Wednesday, September 11, 2013

Down on the Farm

I'm bending over to grab two perfect, reddish green heirloom tomatoes when it happens...

CRACK! I'm a second too late to remember I have a freshly laid egg in my jacket pocket...or what remains of it anyway. It's beginning to coat my iphone. And I can't stop laughing. 

A city girl mucking around on a trout farm. Walking around in the rare steady drizzle that is soaking the Durango valley, transforming the landscape into a lush, verdant vista. There's nowhere I'd rather be. 

A couple months ago, I left my career in network news. A couple of weeks ago, I realized I don't have a "plan" anymore. No next steps, no rungs on the corporate ladder. I'm doing work I find interesting and satisfying but the reality is, I'm getting reacquainted with my life. I actually have the time...I just don't have a roadmap anymore. 

What's left...is my inner compass. My gut. That thing we all know we should rely on but rarely do. But now it's the only thing I have that's never steered me wrong. My ego? Well meaning but...hey, egos rarely make the right decision.

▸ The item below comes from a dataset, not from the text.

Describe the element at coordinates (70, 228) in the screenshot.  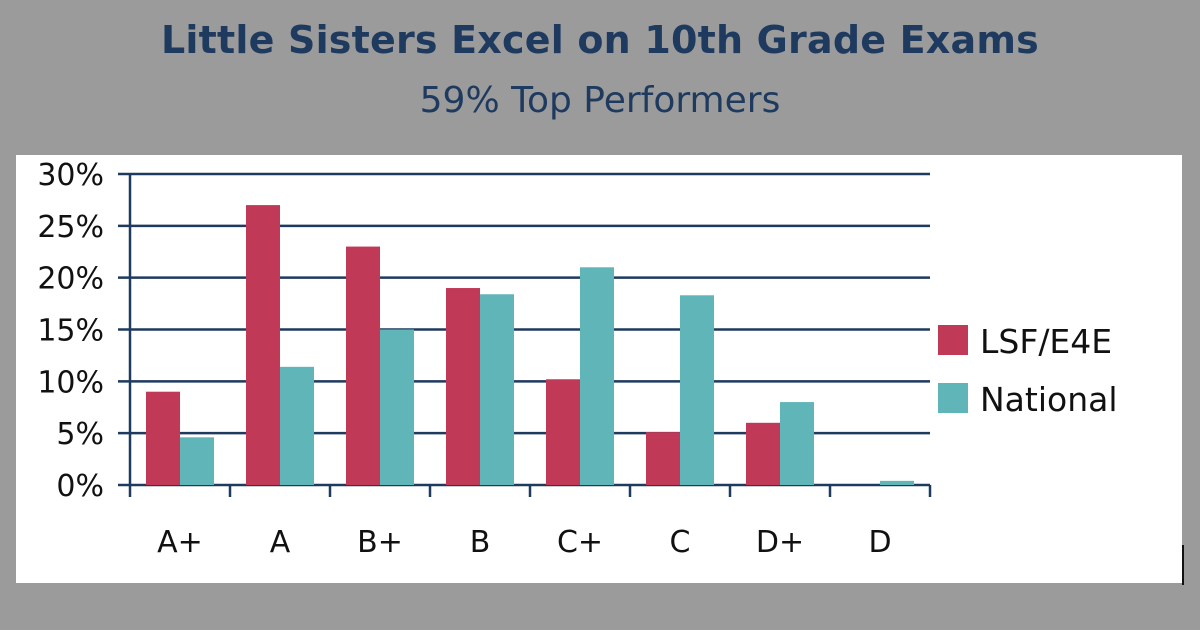
I see `y-tick-label: 25%` at that location.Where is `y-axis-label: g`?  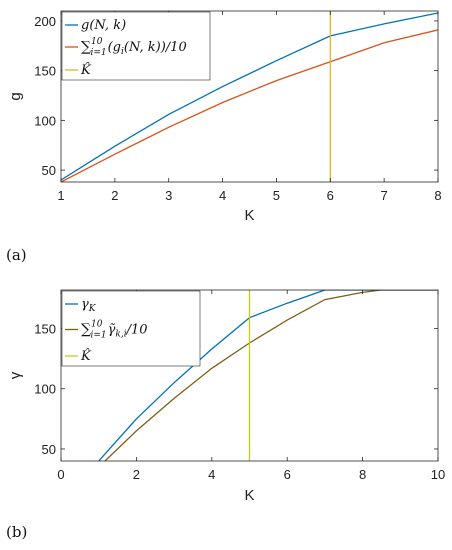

They choose status or security or safety, things that rarely lead to real joy. 

After several days of feeling rudderless and strangely uncomfortable with my free time (free time?! What the heck is THAT?? I'm supposed to be BUSY!), I was thinking about how all the greats always say to choose what makes your heart sing, makes you lose track of time, and most importantly what you would do even if no one paid you to do it. 

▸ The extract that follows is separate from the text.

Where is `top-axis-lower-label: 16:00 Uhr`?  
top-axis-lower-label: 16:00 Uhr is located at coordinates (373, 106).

And it hits me. Animals. That's it. I could spend hours in the company of animals. Lately, that's where I find much of my joy, just hanging out with my kitties Wynnie and Charlotte on the balcony as I read or garden or do paperwork. I'm volunteering with a group that delivers pet supplies to the homebound, either terminally ill or elderly. I've never met a dog that didn't deserve a belly rub or a kitty that didn't earn a chin scratch. Heck I like snakes and pigs and rats and everything in between. 

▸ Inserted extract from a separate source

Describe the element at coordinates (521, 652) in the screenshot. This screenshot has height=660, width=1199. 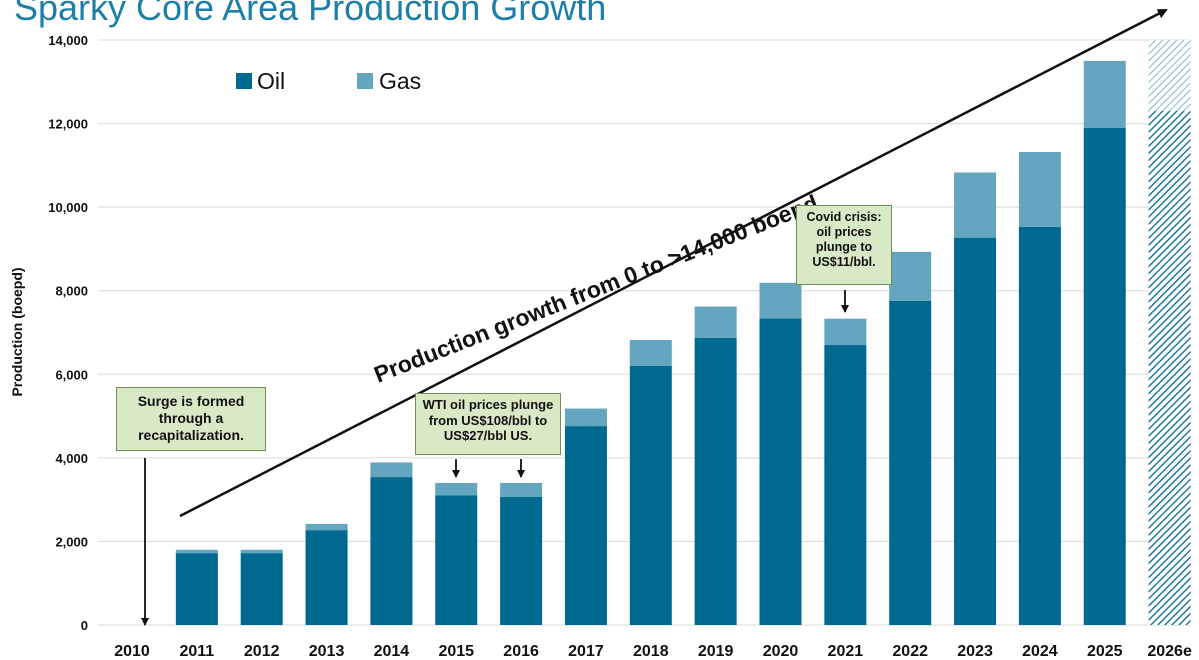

And...I've actually been working on a project close to my heart. A series of children's books about my late, beloved kitty, Sal. 

Sal, Everybody's Pal. 

I decided to write the books after he passed away. I wanted kids to love him as much as everyone who knew him did, along the way teaching them that adopting from shelters is best, that animals deserve respect and unconditional love and that disabilities don't make an animal or a person any less loveable. 

I've worked sporadically on the project, enlisting the help of a talented friend to illustrate the books. She loves animals just as much as I do, and her art reflects that care and compassion. But we were nowhere near as far along as I liked. 

So during those days where I reflected on my future, I realized my gut was telling me to finish the Sal books. Days later, here I am in Durango, writing this on a farm with a very insistent kitten nipping my knee. My friend and I have made so much progress, we actually have a plan in place and I think we really are going to do this. In between our work sessions, we've gone for a muddy hike with two dirty dogs; we've cored apples (which we will can later); we've visited with baby trout, and hung out with some very vocal young goats. 

So much life. So much vitality. So far from traffic and talk shows and happy hour and shopping and calorie counting. 

It's exactly where I need to be. We have high hopes and big dreams for our project. But for now, the joy comes simply from creating, from seeing Sal and his friends take shape in our words and sketches. 

I'm only here for a few more days. We will fit in a trip to Mesa Verde, we will feed the trout, and perhaps visit the Arches National Park in Utah. 

Soon enough, I'll be back in LA.

But I'll head back happy with a clear head and an inspired heart. 


Most of us live such rushed lives, scheduling joy wherever it fits into our calendars. Perhaps in between the oil change and the spinning class. Or late at night, after the dishes have been put away. 

Being here on the farm has shown me busy is no substitute for true joy. 

I suggest we listen to our gut and choose joy. As often and as much as possible. 

It's our bread crumb trail back to ourselves.